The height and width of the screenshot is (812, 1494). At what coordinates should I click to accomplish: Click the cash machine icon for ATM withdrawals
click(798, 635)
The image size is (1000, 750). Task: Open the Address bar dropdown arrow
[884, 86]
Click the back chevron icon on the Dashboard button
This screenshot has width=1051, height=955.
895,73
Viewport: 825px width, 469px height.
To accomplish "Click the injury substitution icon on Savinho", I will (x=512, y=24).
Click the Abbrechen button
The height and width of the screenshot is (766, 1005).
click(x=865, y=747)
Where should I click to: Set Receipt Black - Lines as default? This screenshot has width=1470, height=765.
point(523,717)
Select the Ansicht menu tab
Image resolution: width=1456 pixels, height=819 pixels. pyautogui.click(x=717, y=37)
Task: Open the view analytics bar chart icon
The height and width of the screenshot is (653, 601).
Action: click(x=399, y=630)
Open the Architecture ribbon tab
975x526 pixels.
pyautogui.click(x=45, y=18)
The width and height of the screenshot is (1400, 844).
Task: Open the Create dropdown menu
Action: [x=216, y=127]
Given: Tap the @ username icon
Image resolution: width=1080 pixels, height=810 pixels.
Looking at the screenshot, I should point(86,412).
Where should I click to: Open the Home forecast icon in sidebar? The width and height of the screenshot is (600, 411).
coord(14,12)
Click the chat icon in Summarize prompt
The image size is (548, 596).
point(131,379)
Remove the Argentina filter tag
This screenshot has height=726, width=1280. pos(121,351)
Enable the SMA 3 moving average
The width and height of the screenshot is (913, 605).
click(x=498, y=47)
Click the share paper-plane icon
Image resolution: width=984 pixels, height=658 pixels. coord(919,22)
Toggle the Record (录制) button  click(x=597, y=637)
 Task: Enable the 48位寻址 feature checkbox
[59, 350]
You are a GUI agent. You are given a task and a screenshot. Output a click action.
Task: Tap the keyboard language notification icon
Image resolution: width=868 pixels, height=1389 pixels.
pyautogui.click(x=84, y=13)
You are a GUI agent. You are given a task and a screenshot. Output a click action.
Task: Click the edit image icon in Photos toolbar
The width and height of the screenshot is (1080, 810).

**What is being asked**
Lines with the word "button" in them are the answer; report each one from the data.

**Task solution**
Click the back chevron icon on the Dashboard button
Click the Abbrechen button
Toggle the Record (录制) button  click(x=597, y=637)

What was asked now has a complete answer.